• **Exercise brief**:
What you return must match the listing below exactly, minus any pictures.

• **The input**:
- Opening Delimiter -

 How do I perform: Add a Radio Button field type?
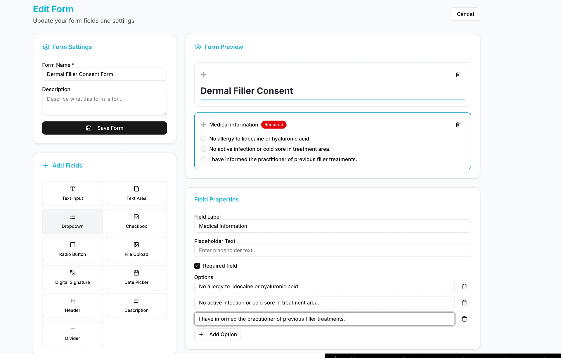(x=72, y=249)
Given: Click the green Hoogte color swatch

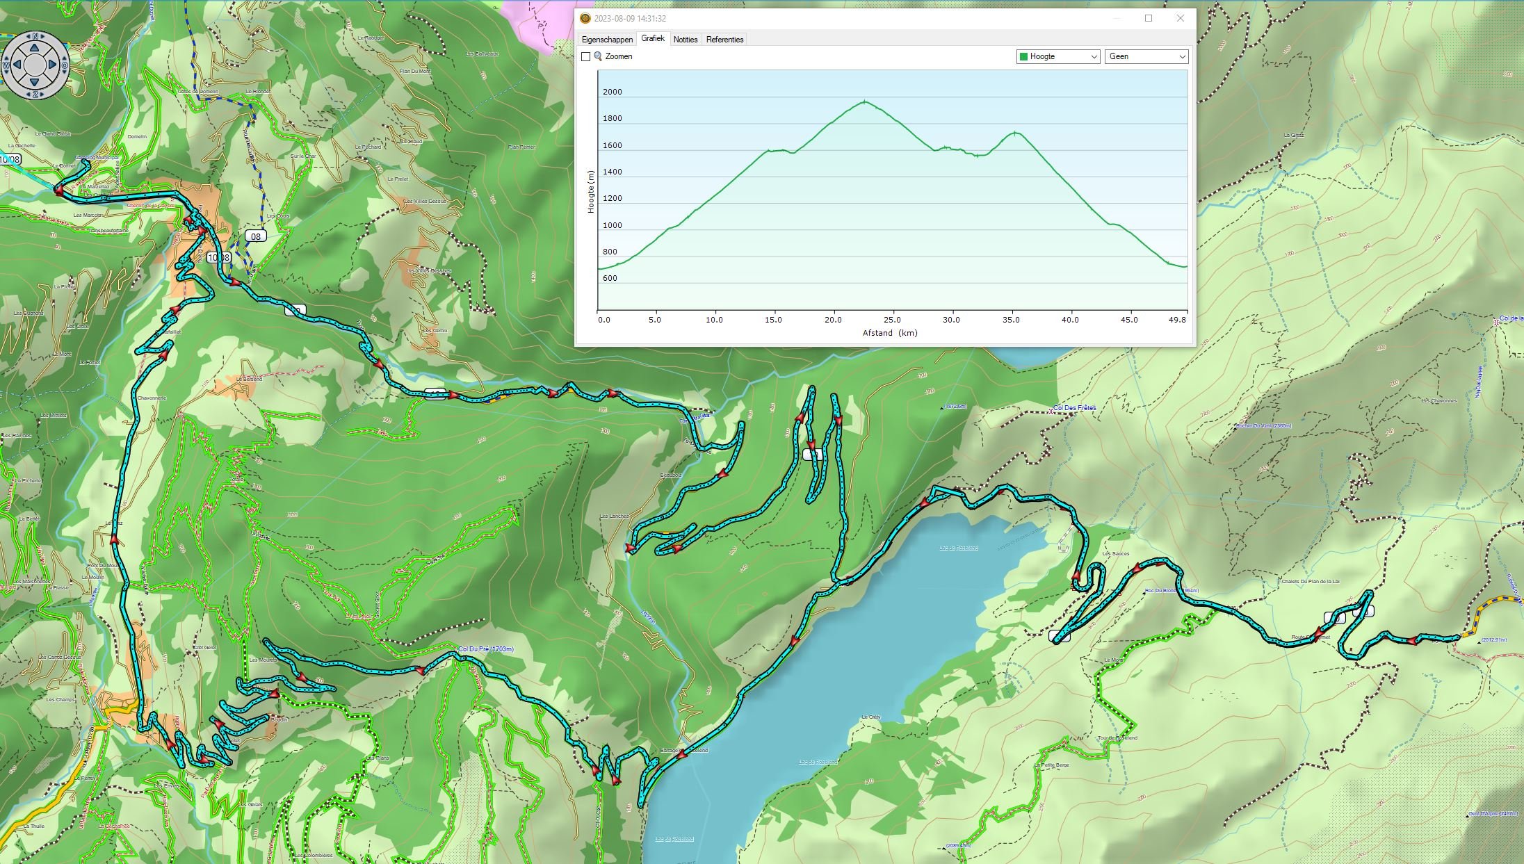Looking at the screenshot, I should [1023, 56].
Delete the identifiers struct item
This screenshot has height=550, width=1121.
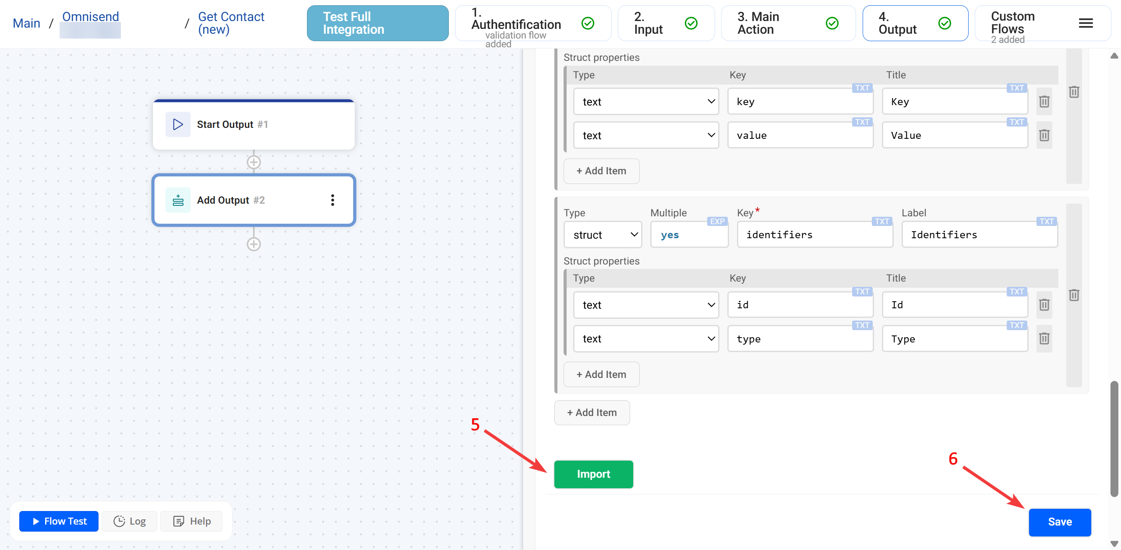pyautogui.click(x=1074, y=295)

- Closing Delimiter -

• **Answer to this problem**:
 How do I perform: Add a Radio Button field type?
(x=72, y=249)
Given: Click the green Hoogte color swatch

Looking at the screenshot, I should [1023, 56].
Delete the identifiers struct item
This screenshot has height=550, width=1121.
pyautogui.click(x=1074, y=295)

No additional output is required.